Saved entries
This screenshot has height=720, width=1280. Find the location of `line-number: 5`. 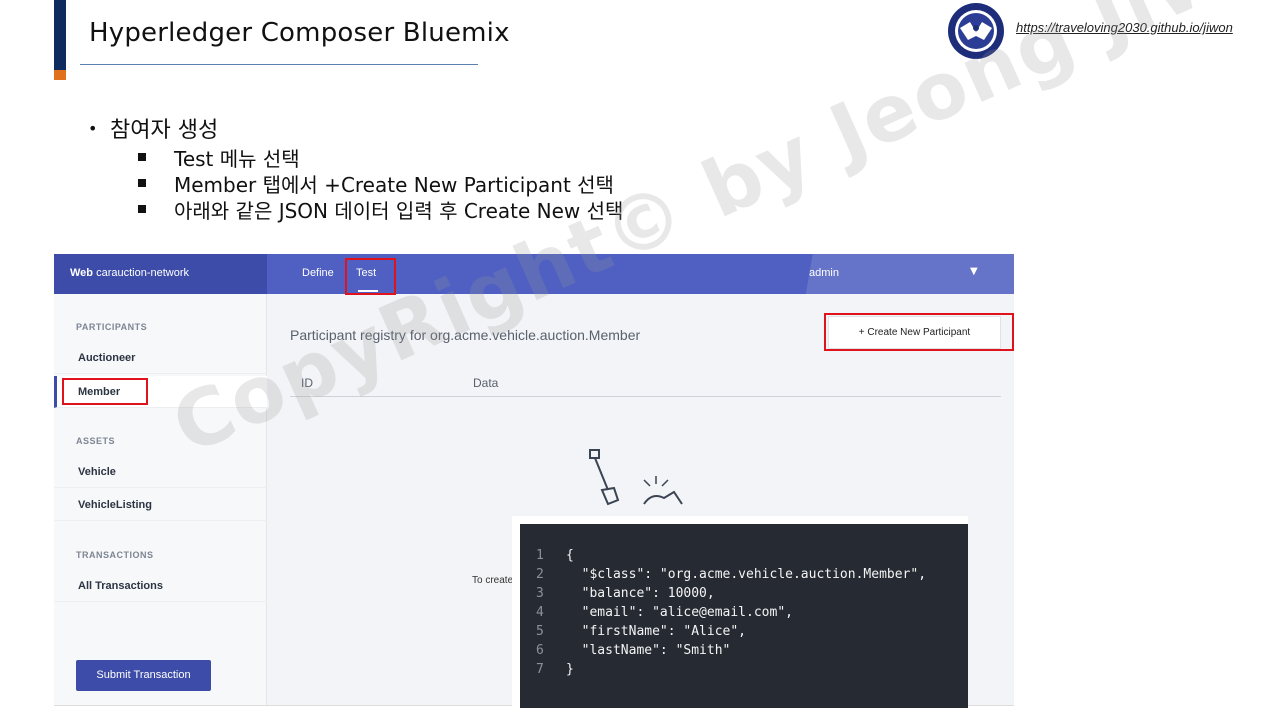

line-number: 5 is located at coordinates (540, 632).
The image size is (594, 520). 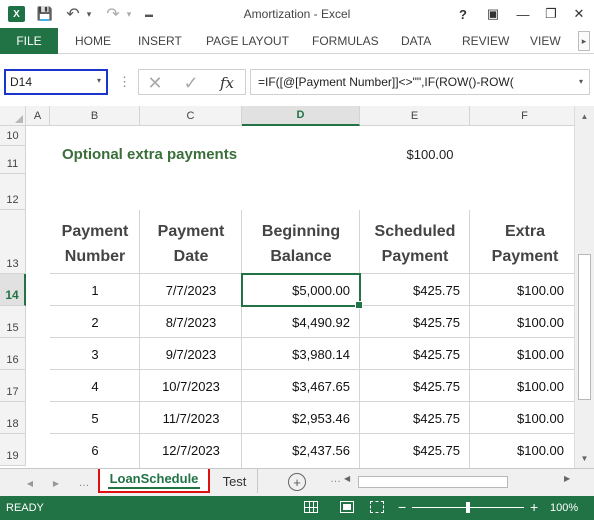 What do you see at coordinates (191, 290) in the screenshot?
I see `cell-payment-date: 7/7/2023` at bounding box center [191, 290].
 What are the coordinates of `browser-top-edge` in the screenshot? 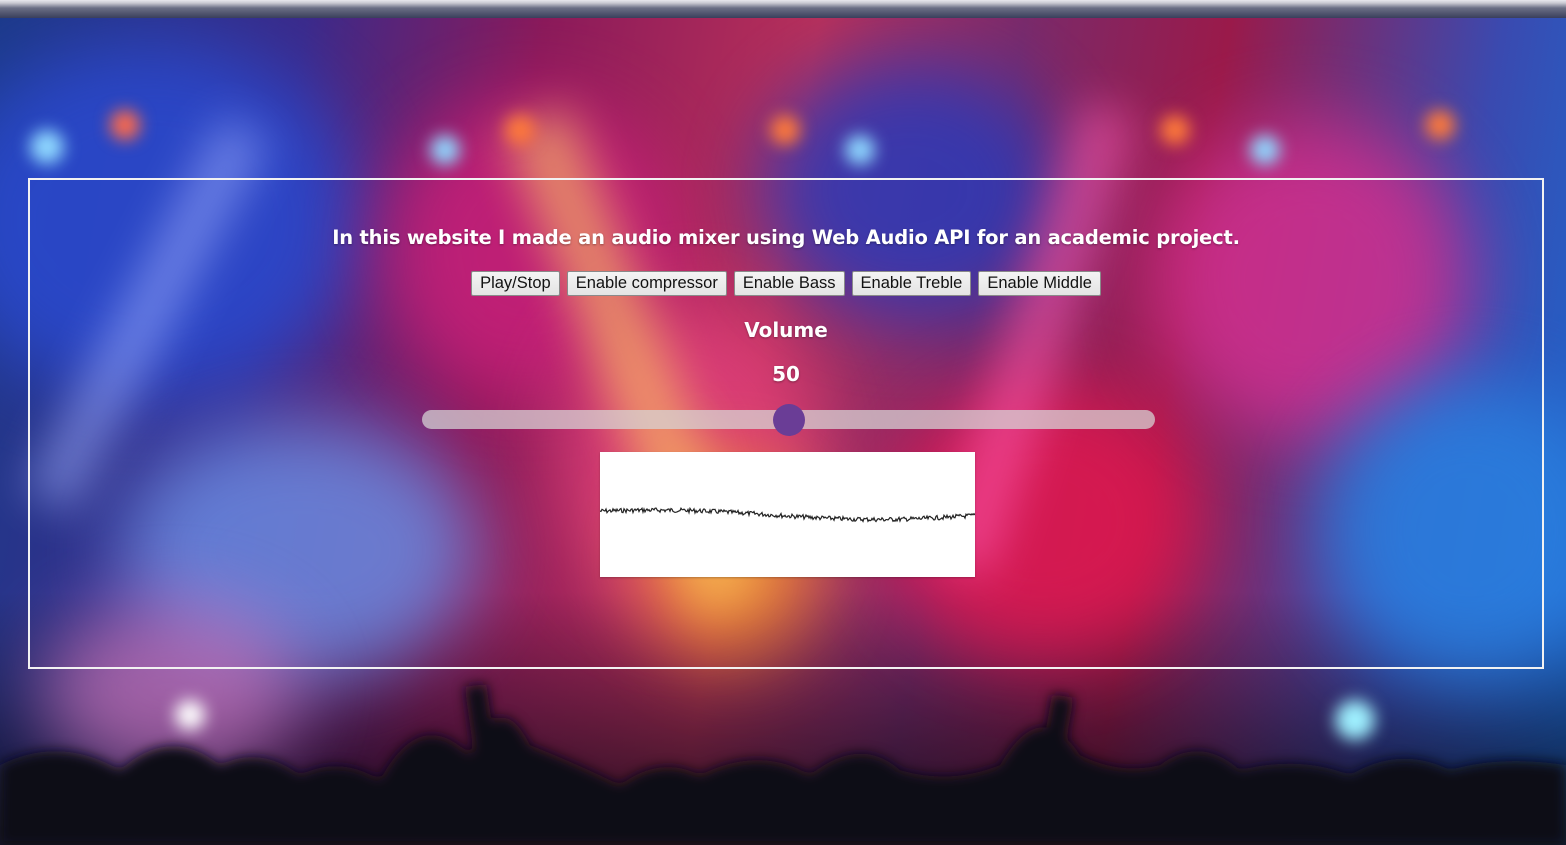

- [Assigned task]: Transcribe the lines from the start of the saved entries through the line containing "line-number: 5 is", including both ends. Leave the pictures out of your answer.

- [Finished exercise]:
This screenshot has height=720, width=1280. Find the location of `line-number: 5`. 

line-number: 5 is located at coordinates (540, 632).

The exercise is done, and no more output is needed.